Mizuho analysts Ann Hynes and Jack Sheehan observed that while the Advance Notice is preliminary and subject to revision before the Final Announcement in April, it falls short of both their and Street expectations. They added that the implementation of the rule will likely delay the embedded earnings story for firms with significant MA exposure, explicitly naming HUM, UNH, and CVS.

Truist analysts also signaled that the final rate announcement could improve on the Advance Notice and said they remain broadly constructive on managed care operators. The firm reiterated Buy ratings on Centene (CNC), CVS, Elevance (ELV), and UnitedHealth (UNH), while maintaining Hold ratings on Humana (HUM) and Molina Healthcare (MOH).

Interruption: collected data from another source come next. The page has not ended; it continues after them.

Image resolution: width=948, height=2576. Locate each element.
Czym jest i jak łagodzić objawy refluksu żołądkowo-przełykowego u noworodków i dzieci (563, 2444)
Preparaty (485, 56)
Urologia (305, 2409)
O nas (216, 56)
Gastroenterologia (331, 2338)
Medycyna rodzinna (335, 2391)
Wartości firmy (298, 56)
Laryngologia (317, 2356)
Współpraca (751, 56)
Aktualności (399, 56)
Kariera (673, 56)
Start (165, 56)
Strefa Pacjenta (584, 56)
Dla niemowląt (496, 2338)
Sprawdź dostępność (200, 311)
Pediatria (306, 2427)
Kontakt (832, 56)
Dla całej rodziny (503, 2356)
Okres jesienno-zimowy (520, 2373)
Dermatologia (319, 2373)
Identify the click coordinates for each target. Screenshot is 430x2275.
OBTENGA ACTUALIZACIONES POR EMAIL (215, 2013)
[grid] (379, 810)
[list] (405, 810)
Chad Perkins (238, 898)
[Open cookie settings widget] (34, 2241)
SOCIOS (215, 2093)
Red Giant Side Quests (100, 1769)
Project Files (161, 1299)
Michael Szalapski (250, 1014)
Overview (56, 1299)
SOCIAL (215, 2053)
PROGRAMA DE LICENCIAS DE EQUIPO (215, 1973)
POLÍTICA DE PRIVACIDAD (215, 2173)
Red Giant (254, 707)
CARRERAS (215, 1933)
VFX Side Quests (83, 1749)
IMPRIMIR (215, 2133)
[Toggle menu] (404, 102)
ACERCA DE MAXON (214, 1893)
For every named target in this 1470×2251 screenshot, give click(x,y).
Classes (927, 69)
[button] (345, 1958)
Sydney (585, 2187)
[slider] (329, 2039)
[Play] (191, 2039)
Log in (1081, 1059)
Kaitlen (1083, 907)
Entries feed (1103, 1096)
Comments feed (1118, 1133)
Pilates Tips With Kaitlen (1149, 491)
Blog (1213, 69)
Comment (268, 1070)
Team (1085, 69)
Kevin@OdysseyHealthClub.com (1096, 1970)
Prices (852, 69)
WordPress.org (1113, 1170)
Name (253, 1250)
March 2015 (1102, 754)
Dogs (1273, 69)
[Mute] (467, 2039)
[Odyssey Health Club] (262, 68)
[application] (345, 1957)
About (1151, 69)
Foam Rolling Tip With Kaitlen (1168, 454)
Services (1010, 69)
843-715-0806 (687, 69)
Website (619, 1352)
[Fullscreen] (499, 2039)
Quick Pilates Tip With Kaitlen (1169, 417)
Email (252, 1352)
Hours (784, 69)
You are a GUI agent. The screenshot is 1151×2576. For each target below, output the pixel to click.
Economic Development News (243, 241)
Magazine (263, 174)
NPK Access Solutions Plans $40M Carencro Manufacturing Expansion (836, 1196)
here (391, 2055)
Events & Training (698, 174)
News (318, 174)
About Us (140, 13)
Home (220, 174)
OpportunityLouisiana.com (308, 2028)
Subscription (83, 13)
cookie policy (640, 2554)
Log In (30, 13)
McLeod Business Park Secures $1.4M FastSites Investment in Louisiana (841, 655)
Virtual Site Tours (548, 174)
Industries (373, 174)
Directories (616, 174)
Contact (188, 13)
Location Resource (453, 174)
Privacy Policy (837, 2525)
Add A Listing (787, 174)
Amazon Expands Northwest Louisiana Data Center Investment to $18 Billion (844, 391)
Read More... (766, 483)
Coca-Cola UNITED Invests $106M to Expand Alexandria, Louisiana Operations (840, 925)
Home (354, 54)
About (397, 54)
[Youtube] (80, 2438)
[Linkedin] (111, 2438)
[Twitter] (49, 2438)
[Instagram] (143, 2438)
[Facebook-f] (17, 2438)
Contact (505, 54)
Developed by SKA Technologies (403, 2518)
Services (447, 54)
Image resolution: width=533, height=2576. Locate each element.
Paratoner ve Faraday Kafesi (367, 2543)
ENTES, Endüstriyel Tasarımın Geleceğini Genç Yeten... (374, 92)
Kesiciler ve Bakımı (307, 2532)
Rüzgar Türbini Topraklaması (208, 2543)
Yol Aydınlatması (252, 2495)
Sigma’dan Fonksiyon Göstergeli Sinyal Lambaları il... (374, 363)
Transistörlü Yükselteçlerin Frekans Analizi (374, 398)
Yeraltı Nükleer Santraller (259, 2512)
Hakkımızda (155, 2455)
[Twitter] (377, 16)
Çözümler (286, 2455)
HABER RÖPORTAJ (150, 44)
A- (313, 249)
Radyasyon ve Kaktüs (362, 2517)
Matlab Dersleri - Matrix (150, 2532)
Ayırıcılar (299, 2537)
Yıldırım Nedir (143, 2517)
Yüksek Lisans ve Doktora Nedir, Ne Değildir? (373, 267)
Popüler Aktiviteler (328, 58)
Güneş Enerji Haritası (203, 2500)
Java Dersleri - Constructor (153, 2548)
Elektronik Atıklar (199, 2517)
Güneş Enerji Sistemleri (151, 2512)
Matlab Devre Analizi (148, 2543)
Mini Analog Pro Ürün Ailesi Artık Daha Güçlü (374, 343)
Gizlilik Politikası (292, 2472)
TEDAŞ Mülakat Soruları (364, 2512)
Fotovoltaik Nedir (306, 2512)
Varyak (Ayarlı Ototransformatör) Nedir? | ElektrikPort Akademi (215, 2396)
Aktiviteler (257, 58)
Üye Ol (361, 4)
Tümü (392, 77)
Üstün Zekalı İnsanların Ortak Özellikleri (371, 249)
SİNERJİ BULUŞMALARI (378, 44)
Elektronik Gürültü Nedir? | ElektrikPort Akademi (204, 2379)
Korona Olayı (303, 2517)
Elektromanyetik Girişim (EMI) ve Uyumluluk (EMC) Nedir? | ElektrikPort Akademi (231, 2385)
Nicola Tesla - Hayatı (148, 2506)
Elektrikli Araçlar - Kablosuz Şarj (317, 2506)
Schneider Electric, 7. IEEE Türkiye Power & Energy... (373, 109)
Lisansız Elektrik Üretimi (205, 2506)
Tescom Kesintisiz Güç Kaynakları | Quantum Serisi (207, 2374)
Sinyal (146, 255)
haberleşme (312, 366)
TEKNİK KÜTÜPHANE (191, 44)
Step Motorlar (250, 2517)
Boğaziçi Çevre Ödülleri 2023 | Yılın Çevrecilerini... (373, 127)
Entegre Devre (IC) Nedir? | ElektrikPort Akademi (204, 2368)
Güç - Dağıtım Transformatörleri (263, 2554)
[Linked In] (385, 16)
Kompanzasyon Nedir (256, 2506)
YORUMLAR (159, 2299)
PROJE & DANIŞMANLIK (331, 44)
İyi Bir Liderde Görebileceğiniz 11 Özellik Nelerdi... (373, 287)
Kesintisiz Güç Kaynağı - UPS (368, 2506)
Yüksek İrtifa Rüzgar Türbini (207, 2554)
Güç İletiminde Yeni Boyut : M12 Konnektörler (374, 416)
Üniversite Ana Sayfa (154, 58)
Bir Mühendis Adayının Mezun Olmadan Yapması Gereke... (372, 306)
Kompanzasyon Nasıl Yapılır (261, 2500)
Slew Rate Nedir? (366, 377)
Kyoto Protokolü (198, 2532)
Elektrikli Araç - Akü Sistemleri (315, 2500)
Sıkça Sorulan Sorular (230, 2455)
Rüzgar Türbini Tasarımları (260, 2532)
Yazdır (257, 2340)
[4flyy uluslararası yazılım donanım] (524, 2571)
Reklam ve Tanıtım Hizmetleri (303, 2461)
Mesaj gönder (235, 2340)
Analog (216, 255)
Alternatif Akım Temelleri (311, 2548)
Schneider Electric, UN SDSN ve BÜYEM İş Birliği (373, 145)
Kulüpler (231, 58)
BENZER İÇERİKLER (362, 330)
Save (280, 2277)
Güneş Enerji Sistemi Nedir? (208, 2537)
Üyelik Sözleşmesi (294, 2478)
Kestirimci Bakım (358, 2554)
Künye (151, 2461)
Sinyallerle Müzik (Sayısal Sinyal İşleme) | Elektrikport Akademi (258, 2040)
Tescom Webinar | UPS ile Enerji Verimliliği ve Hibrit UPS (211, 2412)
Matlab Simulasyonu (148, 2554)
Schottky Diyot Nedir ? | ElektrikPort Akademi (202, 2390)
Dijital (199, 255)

Context limitations: The CMS release cited above was an Advance Notice and therefore may be changed before the Final Announcement in April. Market reactions reflected the Advance Notice as published.

Risks

  • Regulatory uncertainty - The Advance Notice is preliminary and may change before the Final Announcement in April, creating uncertainty for insurers and investors.
  • Earnings timing risk - A lower-than-expected MA rate increase and changes to risk-coding could delay the embedded earnings story for firms with material Medicare Advantage exposure, affecting the health care sector and insurance stocks.
  • Valuation shock - Sharp share-price declines in large insurers could increase market volatility in health care and related sectors as investors reassess expectations.